企業再生の要諦は、損失の分担である。

 思惑入り乱れる数多くの債権者と株主に、再生計画が信頼に足るものだと説得し、応分の損失負担を受け入れさせなければならない。冷徹な論理を貫徹し、時には腕力を振るってでも――。

 日航問題において、その難しい役どころに民主党政権は徹しきれないでいる。債権放棄に加えて新規融資にまで応じれば貸し手責任を問われかねないと、政策投資銀行とその背後にいる財務省は、受け入れを拒否した。深い行政責任を負うはずの国交省は、表舞台から逃避した。当事者意識を欠く霞ヶ関の行動様式を制御できないままに、前原・国交省は解決を先送りした。

 最大の難関となった企業年金の削減問題では、厚い法的保護の壁を特別立法でこじ開けようとしている。強行突破は、年金という財産権の保護を巡って、世論を二分するだろう。民主党政権は日航問題の位置づけに苦心し、揺れ動く。

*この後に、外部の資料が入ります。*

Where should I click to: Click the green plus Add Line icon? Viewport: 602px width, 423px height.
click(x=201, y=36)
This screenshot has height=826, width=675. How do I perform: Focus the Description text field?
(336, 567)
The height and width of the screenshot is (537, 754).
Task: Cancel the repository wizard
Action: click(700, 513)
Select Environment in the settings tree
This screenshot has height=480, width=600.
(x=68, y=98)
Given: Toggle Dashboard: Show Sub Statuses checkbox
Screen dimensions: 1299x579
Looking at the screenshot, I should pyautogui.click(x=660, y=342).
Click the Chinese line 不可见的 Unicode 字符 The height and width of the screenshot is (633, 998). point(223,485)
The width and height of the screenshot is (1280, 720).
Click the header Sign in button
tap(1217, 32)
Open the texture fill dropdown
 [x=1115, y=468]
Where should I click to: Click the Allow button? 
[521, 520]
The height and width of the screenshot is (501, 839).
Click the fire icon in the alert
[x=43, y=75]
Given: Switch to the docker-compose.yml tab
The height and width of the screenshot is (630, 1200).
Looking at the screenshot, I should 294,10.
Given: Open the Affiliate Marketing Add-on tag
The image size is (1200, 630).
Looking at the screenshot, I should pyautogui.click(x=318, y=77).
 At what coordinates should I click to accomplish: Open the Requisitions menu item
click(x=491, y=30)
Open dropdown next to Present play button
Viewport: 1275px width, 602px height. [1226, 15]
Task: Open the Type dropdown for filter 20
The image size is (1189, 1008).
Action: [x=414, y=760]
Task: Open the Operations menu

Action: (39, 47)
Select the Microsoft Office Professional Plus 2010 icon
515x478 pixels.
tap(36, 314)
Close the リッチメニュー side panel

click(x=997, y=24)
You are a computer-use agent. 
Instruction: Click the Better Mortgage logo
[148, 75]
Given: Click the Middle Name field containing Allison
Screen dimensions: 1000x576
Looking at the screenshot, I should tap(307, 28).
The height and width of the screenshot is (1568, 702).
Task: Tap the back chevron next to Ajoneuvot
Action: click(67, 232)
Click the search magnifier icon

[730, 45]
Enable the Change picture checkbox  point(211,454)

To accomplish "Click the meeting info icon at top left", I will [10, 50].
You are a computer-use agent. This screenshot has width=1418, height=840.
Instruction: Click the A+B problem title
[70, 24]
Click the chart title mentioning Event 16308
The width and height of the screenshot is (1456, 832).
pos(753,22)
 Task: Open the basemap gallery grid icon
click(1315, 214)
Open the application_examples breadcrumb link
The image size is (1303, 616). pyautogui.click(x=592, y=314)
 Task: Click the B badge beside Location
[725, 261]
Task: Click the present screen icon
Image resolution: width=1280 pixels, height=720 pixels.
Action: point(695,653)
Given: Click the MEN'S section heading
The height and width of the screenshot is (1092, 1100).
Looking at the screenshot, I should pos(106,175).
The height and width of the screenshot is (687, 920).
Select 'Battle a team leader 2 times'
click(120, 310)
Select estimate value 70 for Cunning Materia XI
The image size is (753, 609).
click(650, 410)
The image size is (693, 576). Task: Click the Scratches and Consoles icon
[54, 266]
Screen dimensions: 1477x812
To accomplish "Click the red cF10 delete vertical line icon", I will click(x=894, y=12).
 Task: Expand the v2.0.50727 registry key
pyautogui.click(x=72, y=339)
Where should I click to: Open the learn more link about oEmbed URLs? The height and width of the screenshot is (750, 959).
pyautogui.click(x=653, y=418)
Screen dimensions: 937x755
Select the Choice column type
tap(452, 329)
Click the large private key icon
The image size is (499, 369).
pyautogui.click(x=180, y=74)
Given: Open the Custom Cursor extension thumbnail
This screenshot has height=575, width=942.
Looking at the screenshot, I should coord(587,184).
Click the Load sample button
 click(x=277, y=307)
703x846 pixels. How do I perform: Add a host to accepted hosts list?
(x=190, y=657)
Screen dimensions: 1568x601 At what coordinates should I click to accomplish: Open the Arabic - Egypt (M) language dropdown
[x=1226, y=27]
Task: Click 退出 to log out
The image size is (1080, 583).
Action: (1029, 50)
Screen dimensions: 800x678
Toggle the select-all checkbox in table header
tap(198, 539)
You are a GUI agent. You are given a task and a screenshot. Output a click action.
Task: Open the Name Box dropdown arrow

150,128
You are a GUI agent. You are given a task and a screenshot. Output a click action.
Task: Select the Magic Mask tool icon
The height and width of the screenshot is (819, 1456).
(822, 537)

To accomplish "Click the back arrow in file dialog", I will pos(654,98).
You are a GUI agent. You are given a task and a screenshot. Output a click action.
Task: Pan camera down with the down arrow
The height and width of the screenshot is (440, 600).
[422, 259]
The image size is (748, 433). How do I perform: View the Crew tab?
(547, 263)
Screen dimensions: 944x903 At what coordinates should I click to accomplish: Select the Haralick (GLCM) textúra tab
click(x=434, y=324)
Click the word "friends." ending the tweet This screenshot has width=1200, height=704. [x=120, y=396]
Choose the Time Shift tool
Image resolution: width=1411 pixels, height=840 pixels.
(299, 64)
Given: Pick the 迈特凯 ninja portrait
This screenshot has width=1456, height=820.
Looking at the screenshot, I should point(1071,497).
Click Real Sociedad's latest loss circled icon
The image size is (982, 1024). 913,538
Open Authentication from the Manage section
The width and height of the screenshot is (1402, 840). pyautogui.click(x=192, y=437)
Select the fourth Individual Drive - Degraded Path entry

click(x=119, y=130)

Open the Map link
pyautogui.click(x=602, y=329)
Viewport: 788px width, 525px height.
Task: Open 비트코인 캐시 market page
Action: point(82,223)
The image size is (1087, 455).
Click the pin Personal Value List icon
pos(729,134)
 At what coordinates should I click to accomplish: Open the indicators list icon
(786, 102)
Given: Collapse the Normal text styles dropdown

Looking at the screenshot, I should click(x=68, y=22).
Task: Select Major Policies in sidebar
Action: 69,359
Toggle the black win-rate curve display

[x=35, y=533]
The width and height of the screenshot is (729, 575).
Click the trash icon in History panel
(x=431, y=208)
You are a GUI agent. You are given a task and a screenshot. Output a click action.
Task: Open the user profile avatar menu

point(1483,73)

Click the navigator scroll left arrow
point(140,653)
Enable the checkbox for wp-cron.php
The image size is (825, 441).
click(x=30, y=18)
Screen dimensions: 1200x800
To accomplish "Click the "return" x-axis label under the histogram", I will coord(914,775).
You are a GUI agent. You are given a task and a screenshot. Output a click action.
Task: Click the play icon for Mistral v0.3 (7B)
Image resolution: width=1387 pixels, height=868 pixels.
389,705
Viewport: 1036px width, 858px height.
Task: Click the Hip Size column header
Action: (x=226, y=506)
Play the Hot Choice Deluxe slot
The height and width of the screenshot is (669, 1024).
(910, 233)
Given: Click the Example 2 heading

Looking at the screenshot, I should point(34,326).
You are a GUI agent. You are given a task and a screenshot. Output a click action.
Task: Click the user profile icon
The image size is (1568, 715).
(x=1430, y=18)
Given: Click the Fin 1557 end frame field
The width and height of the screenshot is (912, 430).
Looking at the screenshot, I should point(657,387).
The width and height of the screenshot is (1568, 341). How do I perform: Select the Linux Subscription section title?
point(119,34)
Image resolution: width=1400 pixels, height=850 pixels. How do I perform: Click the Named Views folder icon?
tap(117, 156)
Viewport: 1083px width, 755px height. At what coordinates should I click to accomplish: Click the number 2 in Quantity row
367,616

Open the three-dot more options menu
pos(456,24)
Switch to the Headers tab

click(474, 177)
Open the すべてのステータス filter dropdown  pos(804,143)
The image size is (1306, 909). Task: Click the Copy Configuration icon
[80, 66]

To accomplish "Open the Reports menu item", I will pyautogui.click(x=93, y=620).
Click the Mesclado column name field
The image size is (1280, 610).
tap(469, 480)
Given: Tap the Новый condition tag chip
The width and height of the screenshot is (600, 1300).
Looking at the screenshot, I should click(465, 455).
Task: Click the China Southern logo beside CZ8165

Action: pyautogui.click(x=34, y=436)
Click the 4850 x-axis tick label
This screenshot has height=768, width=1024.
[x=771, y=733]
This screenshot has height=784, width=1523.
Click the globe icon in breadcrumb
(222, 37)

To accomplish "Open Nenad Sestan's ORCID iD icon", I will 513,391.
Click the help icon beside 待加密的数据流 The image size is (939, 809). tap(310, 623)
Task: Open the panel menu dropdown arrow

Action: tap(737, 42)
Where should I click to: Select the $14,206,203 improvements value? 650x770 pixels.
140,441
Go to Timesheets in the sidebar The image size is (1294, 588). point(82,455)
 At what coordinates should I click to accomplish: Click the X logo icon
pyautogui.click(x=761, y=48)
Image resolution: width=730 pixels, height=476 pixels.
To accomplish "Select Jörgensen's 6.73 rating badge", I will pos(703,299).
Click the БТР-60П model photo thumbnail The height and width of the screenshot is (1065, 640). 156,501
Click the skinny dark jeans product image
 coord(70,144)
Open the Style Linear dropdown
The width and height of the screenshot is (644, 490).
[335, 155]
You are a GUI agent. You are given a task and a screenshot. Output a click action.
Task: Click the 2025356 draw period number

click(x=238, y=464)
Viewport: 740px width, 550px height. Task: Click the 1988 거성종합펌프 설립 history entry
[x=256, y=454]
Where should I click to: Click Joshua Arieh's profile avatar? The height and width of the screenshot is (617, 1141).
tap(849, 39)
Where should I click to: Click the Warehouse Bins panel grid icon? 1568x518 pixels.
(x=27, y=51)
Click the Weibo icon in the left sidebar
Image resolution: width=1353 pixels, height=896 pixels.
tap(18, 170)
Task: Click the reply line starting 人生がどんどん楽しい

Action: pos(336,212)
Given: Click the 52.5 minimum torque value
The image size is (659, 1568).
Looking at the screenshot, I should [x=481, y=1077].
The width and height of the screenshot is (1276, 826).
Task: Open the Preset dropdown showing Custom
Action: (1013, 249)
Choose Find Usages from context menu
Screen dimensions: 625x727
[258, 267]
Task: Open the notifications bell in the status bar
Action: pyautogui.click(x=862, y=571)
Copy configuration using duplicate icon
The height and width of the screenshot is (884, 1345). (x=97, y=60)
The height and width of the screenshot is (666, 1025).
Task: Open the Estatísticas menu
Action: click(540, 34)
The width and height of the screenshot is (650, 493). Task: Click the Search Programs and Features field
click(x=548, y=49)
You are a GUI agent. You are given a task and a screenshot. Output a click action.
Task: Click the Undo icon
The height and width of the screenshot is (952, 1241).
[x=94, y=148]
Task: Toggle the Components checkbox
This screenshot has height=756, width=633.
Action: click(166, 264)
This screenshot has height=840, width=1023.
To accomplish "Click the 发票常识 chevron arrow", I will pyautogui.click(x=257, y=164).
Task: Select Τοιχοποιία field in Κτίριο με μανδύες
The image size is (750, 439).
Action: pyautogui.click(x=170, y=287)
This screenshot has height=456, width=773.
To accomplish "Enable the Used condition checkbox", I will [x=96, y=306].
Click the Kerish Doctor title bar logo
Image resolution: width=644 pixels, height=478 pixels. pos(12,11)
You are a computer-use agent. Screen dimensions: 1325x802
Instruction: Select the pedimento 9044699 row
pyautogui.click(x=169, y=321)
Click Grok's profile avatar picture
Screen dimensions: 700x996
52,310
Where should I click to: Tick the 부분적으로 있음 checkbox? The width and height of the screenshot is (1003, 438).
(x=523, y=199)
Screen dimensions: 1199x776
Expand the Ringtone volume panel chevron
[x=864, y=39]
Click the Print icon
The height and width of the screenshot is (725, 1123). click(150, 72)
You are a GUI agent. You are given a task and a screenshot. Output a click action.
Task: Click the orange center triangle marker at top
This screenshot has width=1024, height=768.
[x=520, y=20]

 斉藤誠・一橋大学教授は、「民主党政権は、日航問題の処理スキームが日本経済停滞の解決モデルになりうることに気がついていない」と指摘する。「企業年金問題も世代間の再配分モデルを提示できれば、社会問題に援用できる」と強調し、「砂上の楼閣にしかなりえない成長戦略を描くより、よほど重要だ」と言う。

 “成長戦略なき鳩山政権”という批判が定着しつつある。

 経済を成長させ、国全体の冨のパイを拡大し、人々に満遍なく利益を得る手段を増やし、さまざまなる人生への挑戦の機会を増大させることは、確かに、政治の重要な役割であろう。

 だが、政治に求められる最も重要な機能は、時代によって変わる。あるいは、政権に就いたからといって、その能力を存分に発揮したとしても、できることとできないことがある。無理をすることで、かえって冨を失う結果になってしまうこともある。